╭──

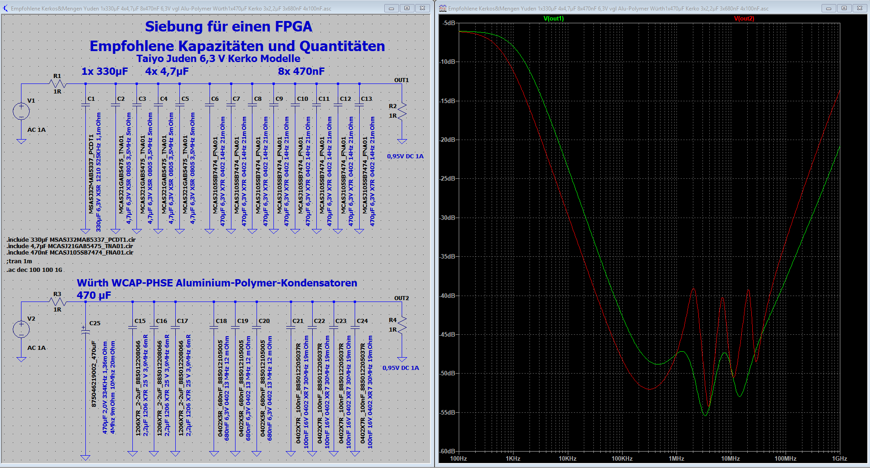Open the schematic window system menu icon

tap(5, 8)
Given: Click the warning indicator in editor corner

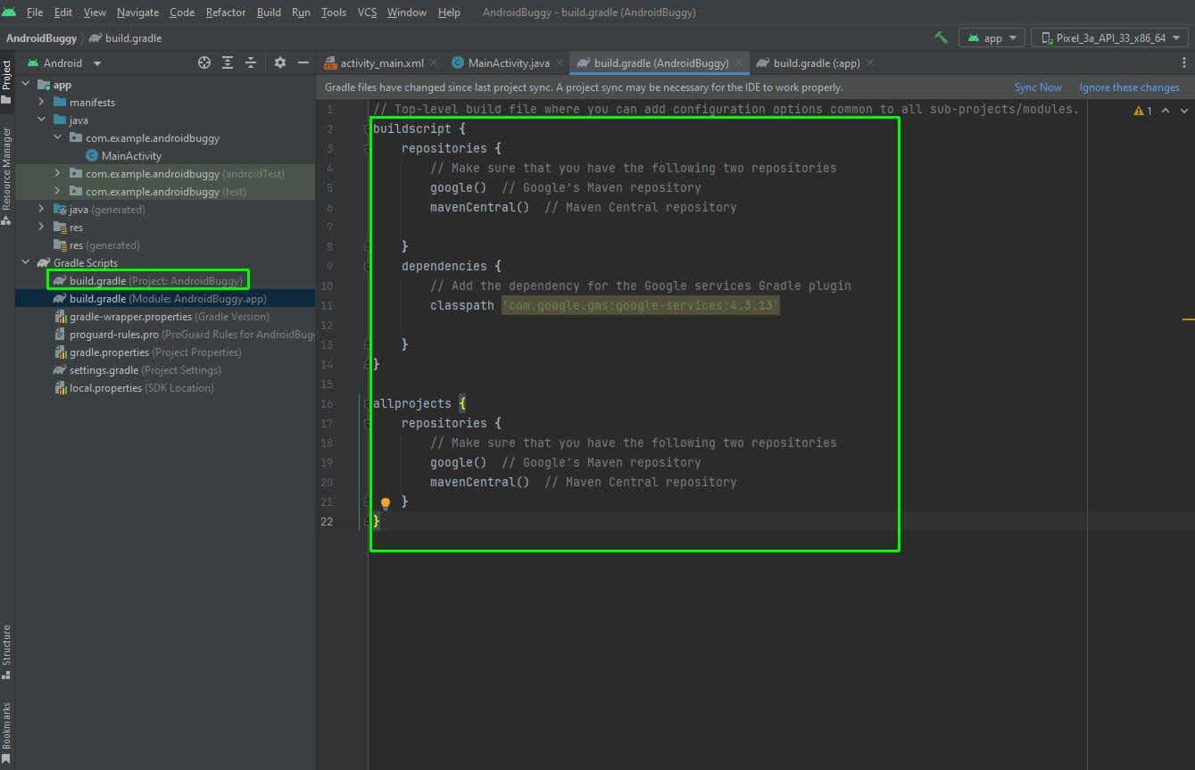Looking at the screenshot, I should point(1142,111).
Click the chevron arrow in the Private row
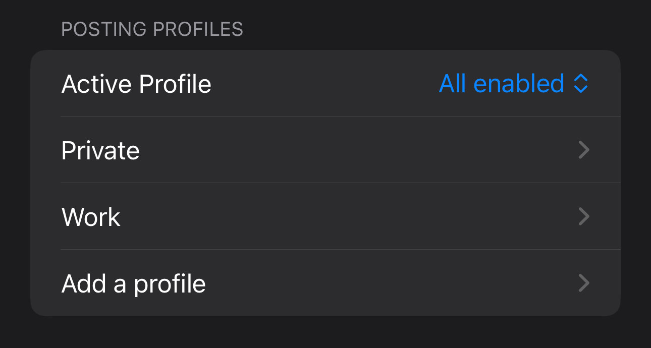Viewport: 651px width, 348px height. tap(583, 150)

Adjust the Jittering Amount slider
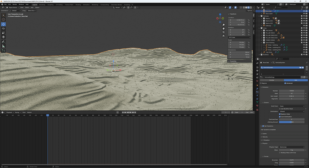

╰──

Exercise goal: Print only the lines running from the line that contains "Click the chevron arrow in the Private row" to the final line of the listing, both included. Omit every picture.

Task answer:
Click the chevron arrow in the Private row
Viewport: 651px width, 348px height. tap(583, 150)

Adjust the Jittering Amount slider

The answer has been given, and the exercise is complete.